Cox is, however, fully prepared to tighten his belt and trim down to middleweight if an attractive fight is there to be made, admitting – however unlikely – that he wouldn’t reject the call if an offer to mix it with Andy Lee came along following the unfortunate news of Billy-Joe Saunders’ cruel cut that sees him miss his October date.
“Err, if it was there for me I would fight, no problem!” he responded with a chuckle. “I’ll do whatever they want me to do at the end of the day, I’ll just turn up and make sure that I put on a good performance for everyone.
“I’m between the weights really, I can make middle and I can make super-middle. I’m not a massive super-middleweight and I’m a big middleweight so I can make both the weights pretty comfortably. When I weighed in for super-middle I didn’t even have to watch my weight, I just came in at 11st 13lbs – and didn’t even have to diet!

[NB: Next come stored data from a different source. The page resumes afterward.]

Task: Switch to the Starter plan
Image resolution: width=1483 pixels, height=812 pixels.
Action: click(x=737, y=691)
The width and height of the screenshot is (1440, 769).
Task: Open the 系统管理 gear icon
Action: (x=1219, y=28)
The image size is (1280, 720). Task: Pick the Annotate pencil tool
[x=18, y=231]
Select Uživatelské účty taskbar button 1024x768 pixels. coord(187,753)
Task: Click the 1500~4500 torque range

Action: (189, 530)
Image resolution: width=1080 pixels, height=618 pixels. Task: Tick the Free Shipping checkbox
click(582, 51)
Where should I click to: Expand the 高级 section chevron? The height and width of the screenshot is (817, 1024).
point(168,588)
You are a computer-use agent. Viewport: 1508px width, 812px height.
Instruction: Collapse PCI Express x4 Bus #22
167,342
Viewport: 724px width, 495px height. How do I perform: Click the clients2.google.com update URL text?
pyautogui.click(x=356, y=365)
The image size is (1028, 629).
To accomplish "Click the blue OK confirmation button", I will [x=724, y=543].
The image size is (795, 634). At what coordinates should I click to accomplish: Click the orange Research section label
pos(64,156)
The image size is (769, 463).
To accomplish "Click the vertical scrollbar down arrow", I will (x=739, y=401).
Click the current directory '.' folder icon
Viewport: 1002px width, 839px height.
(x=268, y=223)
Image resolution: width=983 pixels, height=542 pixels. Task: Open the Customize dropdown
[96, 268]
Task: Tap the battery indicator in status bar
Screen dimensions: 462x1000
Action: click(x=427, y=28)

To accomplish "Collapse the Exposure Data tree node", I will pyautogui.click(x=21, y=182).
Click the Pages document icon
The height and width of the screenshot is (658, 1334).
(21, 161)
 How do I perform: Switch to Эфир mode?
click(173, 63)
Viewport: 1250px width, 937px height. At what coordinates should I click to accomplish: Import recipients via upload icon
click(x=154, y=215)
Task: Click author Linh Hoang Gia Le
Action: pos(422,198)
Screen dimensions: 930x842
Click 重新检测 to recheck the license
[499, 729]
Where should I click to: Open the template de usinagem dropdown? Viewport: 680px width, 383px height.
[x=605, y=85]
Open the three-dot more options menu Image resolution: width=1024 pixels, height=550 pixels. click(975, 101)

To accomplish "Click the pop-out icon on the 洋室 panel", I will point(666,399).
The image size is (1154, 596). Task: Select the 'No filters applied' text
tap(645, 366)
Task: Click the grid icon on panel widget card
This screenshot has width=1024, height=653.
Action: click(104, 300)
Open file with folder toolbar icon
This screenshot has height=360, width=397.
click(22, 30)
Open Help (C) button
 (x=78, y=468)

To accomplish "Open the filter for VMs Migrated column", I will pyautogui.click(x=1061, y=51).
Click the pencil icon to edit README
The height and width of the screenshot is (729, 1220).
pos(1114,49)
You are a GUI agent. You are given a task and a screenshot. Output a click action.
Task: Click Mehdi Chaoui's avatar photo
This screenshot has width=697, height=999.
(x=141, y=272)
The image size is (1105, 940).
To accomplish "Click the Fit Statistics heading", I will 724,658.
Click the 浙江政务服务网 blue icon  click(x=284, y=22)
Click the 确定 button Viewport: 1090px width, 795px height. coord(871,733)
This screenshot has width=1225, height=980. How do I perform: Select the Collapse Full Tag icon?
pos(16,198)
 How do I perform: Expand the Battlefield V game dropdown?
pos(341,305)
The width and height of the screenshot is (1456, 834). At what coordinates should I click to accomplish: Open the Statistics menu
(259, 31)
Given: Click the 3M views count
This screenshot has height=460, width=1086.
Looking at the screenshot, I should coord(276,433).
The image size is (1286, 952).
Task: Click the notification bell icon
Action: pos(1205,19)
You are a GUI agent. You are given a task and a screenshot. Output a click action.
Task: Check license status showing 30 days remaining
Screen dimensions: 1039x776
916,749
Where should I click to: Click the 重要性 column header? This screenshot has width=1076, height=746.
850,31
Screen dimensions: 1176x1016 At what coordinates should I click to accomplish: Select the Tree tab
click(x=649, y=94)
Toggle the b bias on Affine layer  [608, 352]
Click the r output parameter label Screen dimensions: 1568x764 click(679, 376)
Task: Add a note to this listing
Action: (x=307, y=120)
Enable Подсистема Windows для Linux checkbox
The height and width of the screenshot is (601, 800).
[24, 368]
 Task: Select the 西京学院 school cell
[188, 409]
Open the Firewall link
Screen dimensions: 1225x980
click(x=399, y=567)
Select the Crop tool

“I’m pretty lucky that I can hold my own with guys of that weight.”
Sergey Khomitsky was touted as an early contender for Cox’s next Wembley appointment in what would have been a taxing assignment had the match been made. Something of an executive journeyman, Khomitsky has slayed several young British prospects, but this is not something that troubles the more seasoned Cox, who wants to be tested at the top level and climb the ladder towards world honours.
“I’m not fighting Khomitsky and don’t know who I’m fighting as of yet,” he reported. “I’m pretty easy and wouldn’t turn down any fight, to be honest. He’s been good but, the thing is, I’ve always been in this game to fight the best people and I’m not bothered by anyone. I don’t mean that in a bad way but, if you want to be the best, you’ve got to fight the best people and I’m prepared for that.
“I’ve won a good title, I dedicated it to my sponsor because I appreciate everything he has done for me. We obviously move on to the next one now.”
Continuing to dine at the 12st table is a strong temptation, given the tasty domestic dust-ups that are there to be had on the super-middleweight menu, with James Degale already in possession of a World Championship belt and George Groves and Frank Buglioni hopefully following suit this month.
“It is, you’ve obviously got DeGale and Groves, then a few others out there in the UK that are decent, but they are the main two and Martin Murray has just moved up.
“Then there is Buglioni as well. If the opportunity came up to fight Buglioni or Chudinov, then yeah.”
So Cox will be an interested observer when Man seeks to topple Machine on September 26 and more than willing to try his hand against the winner.